Pixel coordinate grounding data
::::::::::
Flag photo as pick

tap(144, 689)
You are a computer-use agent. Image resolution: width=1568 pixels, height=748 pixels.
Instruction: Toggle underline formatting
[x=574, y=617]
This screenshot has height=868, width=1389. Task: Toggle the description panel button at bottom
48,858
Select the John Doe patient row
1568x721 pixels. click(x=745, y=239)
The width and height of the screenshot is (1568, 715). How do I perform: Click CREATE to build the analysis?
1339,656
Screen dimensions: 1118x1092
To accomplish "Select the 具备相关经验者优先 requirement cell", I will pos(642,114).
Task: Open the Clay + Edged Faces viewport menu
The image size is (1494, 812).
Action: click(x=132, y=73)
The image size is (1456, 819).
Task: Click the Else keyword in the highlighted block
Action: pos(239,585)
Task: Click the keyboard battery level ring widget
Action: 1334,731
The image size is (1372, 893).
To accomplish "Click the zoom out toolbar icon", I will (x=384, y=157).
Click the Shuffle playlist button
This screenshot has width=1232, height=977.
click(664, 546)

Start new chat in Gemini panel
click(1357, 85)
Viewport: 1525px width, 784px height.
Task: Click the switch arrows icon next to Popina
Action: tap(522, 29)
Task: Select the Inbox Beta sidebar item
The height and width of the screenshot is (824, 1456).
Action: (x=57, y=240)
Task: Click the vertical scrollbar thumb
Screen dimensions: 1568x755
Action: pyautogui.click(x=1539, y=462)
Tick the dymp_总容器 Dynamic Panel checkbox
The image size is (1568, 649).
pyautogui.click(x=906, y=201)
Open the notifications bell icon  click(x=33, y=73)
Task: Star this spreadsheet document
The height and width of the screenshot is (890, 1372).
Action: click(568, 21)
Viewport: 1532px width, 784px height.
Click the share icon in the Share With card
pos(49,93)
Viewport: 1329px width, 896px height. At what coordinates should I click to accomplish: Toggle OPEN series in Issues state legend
::::::::::
If a line in the data above holds the string "will", report that line.

To accomplish "Select the 具备相关经验者优先 requirement cell", I will pos(642,114).
To accomplish "Click the zoom out toolbar icon", I will (x=384, y=157).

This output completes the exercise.